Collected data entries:
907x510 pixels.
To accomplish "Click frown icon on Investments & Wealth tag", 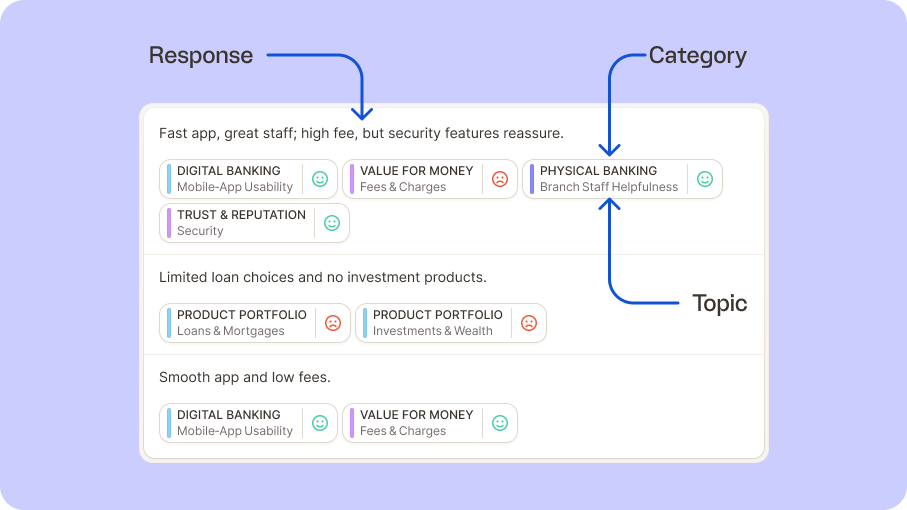I will [529, 323].
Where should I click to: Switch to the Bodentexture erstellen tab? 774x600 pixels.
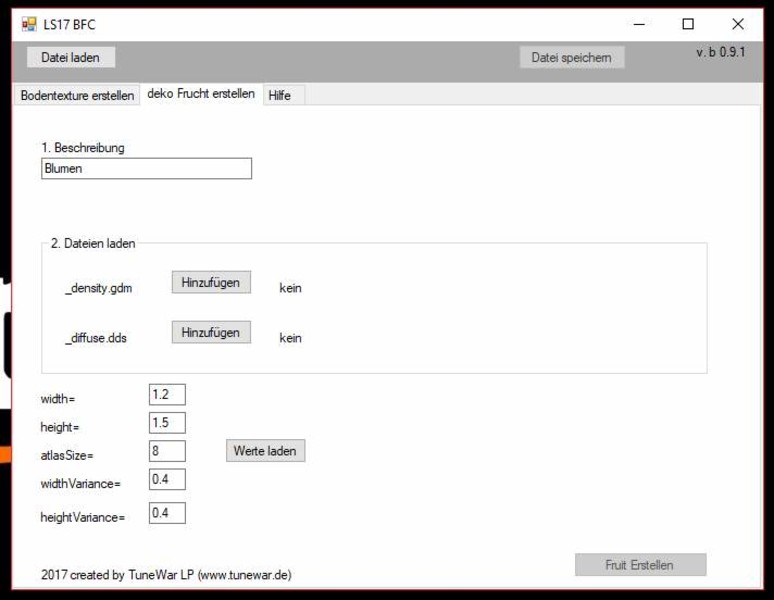pos(77,96)
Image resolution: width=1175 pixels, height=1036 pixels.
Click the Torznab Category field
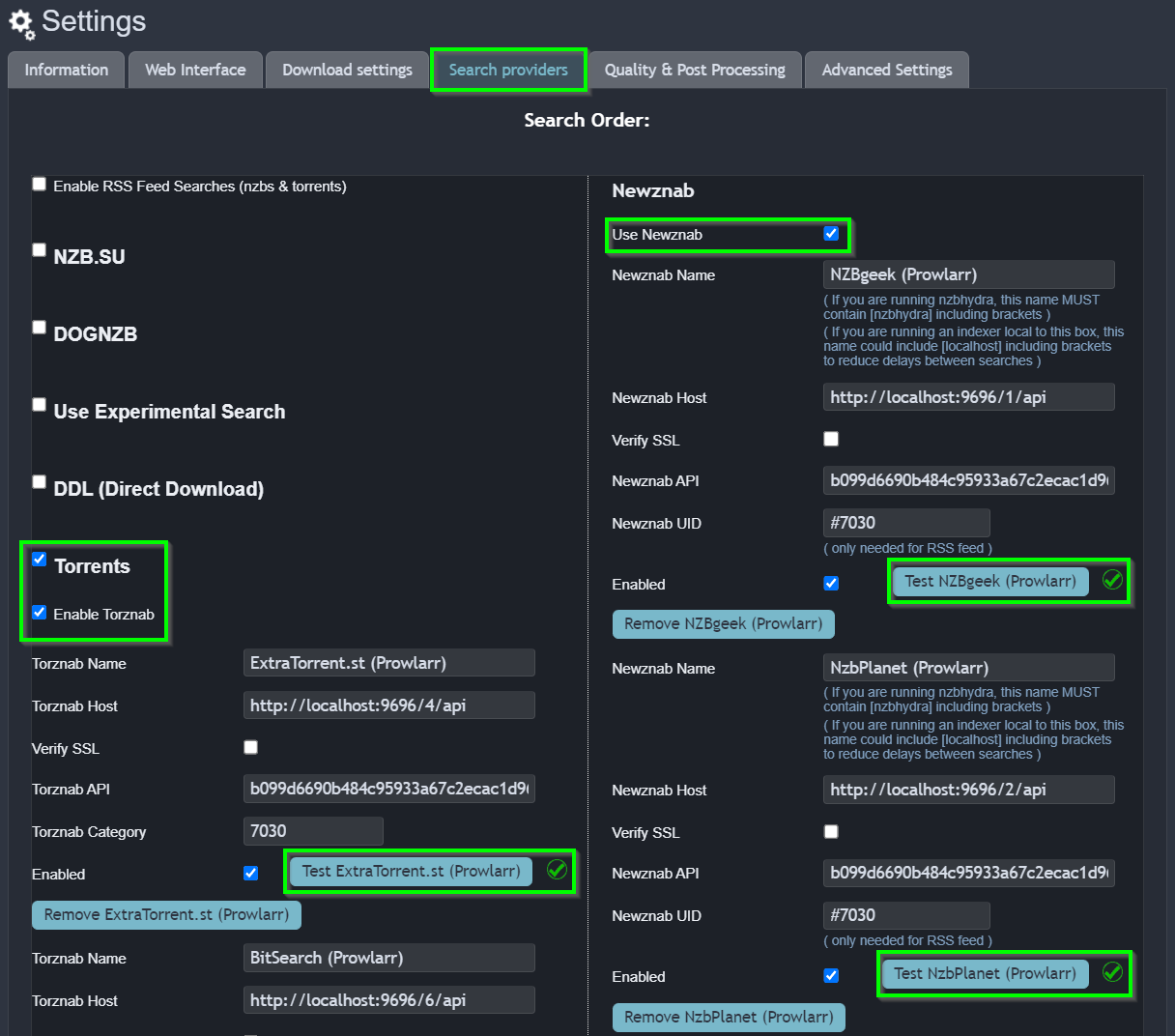312,831
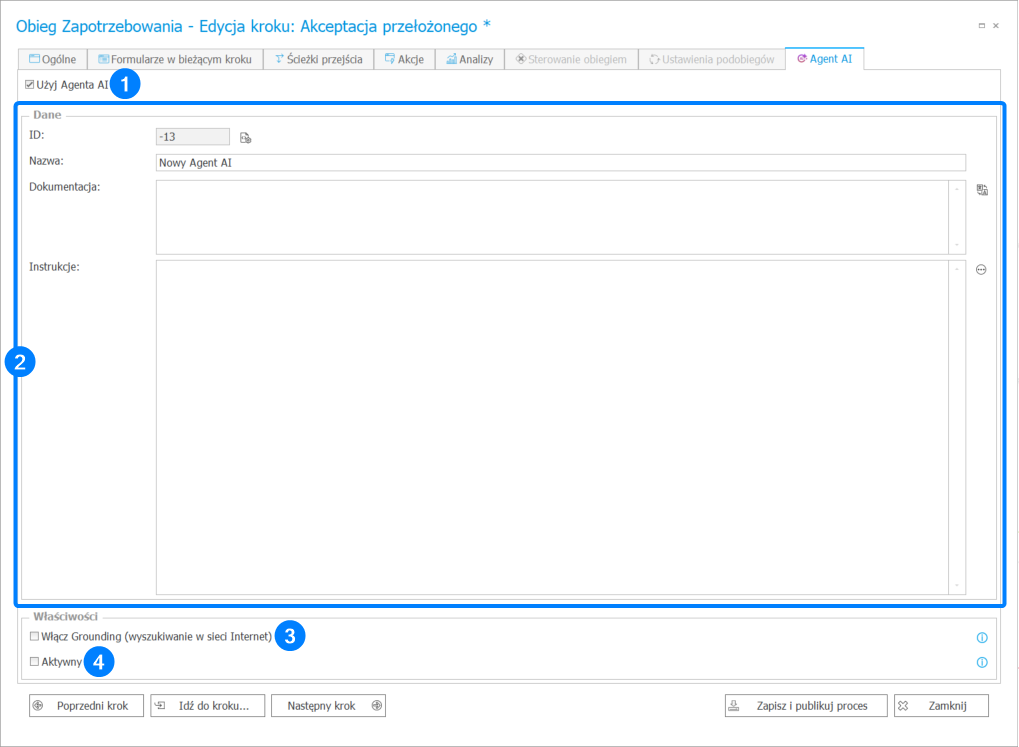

Exercise brief
From the line holding "Where should I" to the final line of the data above, give each line again exactly, both ends included, and drop the pictures.

Output for this exercise
Where should I click to: Switch to the Bodentexture erstellen tab? 774x600 pixels.
pos(77,96)
Image resolution: width=1175 pixels, height=1036 pixels.
Click the Torznab Category field
312,831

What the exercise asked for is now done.